> [REQUIRED WORK]: Word for word, restate the lines from the start of the data down to the line with "Task: Click the Technical", both included.

> [EXTRACTED DATA]:
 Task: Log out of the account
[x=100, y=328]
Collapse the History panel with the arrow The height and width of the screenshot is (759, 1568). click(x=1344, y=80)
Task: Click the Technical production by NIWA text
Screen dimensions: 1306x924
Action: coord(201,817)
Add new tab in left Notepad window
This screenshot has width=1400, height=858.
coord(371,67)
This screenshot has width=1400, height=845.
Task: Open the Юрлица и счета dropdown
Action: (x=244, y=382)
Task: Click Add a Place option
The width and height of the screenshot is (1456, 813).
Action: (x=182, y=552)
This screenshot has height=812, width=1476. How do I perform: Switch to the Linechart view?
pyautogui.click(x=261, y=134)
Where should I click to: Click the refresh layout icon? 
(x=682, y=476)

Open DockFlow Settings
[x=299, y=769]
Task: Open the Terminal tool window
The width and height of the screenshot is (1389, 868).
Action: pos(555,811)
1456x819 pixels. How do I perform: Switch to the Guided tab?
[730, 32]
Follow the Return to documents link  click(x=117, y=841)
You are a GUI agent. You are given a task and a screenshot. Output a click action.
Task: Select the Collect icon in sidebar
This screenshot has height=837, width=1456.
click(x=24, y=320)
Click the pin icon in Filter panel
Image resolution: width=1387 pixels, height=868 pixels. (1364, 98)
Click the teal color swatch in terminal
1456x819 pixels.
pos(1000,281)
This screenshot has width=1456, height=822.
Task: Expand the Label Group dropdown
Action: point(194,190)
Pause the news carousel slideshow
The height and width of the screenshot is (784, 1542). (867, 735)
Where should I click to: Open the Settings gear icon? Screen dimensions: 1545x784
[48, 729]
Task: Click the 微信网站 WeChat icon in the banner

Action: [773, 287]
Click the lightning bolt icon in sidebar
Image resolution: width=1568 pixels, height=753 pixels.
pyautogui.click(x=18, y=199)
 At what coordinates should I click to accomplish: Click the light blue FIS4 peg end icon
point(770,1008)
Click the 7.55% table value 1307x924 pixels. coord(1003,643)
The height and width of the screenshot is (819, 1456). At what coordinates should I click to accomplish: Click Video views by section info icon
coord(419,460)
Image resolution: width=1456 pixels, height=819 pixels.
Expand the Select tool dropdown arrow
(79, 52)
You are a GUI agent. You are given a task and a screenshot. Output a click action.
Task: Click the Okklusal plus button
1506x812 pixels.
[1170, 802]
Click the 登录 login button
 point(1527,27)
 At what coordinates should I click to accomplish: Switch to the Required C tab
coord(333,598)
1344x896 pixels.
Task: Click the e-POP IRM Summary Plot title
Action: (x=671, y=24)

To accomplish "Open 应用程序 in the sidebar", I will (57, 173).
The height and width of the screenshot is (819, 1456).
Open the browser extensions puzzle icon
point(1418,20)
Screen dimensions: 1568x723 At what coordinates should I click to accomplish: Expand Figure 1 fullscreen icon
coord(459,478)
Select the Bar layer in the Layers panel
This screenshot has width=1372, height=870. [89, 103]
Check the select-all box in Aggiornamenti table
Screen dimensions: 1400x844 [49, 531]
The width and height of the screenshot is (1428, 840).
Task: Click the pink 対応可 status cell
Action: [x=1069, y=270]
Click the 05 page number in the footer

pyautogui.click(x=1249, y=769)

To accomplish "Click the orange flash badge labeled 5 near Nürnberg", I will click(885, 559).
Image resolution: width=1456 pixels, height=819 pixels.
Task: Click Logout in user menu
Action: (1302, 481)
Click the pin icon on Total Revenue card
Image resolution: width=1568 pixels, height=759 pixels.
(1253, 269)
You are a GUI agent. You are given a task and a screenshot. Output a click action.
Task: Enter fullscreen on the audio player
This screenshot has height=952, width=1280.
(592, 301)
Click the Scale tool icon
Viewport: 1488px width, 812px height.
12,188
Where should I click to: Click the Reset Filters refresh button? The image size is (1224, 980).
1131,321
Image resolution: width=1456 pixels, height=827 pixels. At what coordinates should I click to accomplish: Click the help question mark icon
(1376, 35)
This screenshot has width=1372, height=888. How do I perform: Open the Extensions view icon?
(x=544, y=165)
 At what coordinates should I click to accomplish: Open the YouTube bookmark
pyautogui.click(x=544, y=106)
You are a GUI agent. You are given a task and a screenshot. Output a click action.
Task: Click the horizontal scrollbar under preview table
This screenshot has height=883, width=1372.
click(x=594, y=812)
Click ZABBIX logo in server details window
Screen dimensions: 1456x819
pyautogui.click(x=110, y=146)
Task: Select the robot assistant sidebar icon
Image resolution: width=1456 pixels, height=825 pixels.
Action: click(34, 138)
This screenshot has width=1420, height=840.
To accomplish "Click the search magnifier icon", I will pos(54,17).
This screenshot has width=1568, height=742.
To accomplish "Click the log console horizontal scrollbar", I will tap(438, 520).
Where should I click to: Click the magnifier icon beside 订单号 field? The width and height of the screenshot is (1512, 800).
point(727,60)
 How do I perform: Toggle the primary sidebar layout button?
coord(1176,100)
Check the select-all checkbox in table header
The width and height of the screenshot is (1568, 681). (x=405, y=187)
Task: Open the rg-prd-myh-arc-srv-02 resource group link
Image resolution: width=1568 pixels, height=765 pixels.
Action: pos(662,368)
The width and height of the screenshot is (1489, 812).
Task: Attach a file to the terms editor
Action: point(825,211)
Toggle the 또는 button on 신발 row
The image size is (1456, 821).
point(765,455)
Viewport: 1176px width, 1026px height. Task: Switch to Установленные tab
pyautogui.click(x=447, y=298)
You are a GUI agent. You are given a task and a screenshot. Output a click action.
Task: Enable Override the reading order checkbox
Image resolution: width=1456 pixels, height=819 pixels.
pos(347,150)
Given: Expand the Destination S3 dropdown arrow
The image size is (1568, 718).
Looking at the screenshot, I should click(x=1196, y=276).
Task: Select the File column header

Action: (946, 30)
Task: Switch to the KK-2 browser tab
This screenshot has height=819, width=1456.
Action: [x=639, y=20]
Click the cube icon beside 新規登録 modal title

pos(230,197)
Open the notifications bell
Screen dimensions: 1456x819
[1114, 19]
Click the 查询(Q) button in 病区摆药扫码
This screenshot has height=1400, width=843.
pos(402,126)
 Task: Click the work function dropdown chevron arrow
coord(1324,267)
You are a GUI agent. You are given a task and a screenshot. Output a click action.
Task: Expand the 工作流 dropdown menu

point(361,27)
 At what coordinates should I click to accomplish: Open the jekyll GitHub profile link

> [TASK OUTPUT]:
 Task: Log out of the account
[x=100, y=328]
Collapse the History panel with the arrow The height and width of the screenshot is (759, 1568). click(x=1344, y=80)
Task: Click the Technical production by NIWA text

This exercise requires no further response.